L'intention du ministre est claire : il entend parvenir à une baisse réelle des arrêts de travail de courte durée dans la fonction publique. Un objectif qui, lors de l'introduction pour la première fois du jour de carence en 2012-2013, n'avait pas été pleinement atteint dans la fonction publique de l'Etat. Si, dans ce versant de la fonction publique, la part des agents absents deux jours durant une semaine donnée a baissé de 50% sur la période, la part de ceux qui ont été absents un seul jour pendant cette semaine, "n'a pas changé". C'est ce que l'Insee a mis en évidence dans une étude publiée en novembre dernier. L'institut avançait une explication : "pour éviter une retenue de salaire due au jour de carence, les agents peuvent préférer substituer à un arrêt maladie un autre type d’absence (jour de RTT, jour de congé annuel, autorisation d’absence…)." Bercy aurait donc tiré des enseignements de la précédente mise en œuvre du jour de carence.

Salaire maintenu en cas de congé maternité

Dans certaines situations exceptionnelles (congé de longue maladie ou longue durée, congés pour accident du travail et maladie professionnelle), les agents verront leur rémunération maintenue le premier jour de l'arrêt maladie. Ce sera aussi le cas s'ils sont les auteurs d'un "acte de dévouement dans un intérêt public" ou si, moins de 48 heures après la reprise de leur travail, ils bénéficient d'un nouvel arrêt de travail. Les femmes se trouvant en congé maternité ne connaîtront, elles aussi, aucune perte de rémunération en cas d'arrêt maladie. Le projet de circulaire l'affirme explicitement, et ce alors que l'article 115 de la loi de finances pour 2018 ayant réintroduit le jour de carence ne prévoyait aucune exception à leur égard.
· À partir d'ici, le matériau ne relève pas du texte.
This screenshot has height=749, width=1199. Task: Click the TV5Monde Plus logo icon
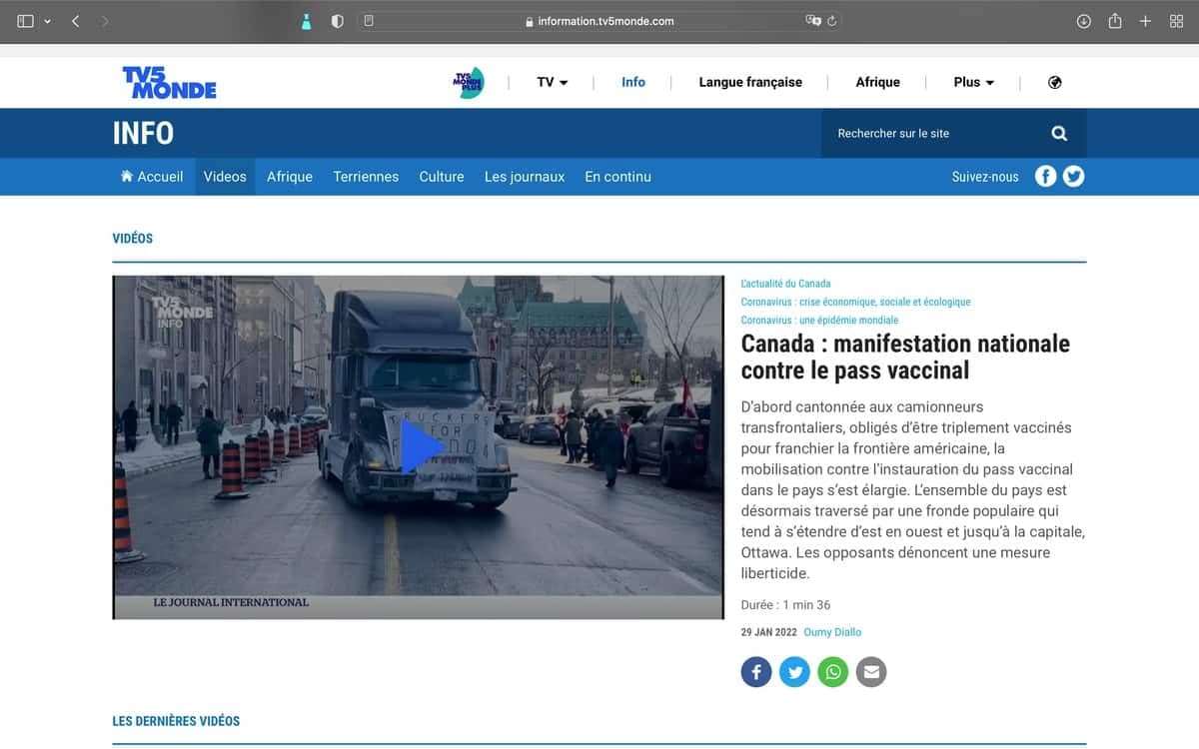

En effet, au cours de la discussion parlementaire, le gouvernement avait appelé au rejet des amendements visant à exclure les femmes enceintes de l'application du dispositif. L'histoire semble ainsi se répéter : l'exemption en faveur des femmes en congé maternité n'avait pas été inscrite dans la loi de finances pour 2012, mais elle avait été prévue par la circulaire du 24 février 2012 qui avait précisé la mise en œuvre des premières dispositions sur le jour de carence dans la fonction publique.
Outre les situations dans lesquelles le délai de carence est effectif ou non, le projet de circulaire détaille les éléments de la rémunération qui ne sont pas versés aux agents au titre du premier jour de leur arrêt maladie, lorsque le principe d'une retenue s'applique. Sont aussi précisés les effets du délai de carence sur la situation administrative des agents, ainsi que le dispositif de suivi de la mesure. L'ensemble de ces précisions sont susceptibles d'évoluer afin de prendre en compte certaines des remarques qui seront formulées lors de la réunion qui aura lieu mardi.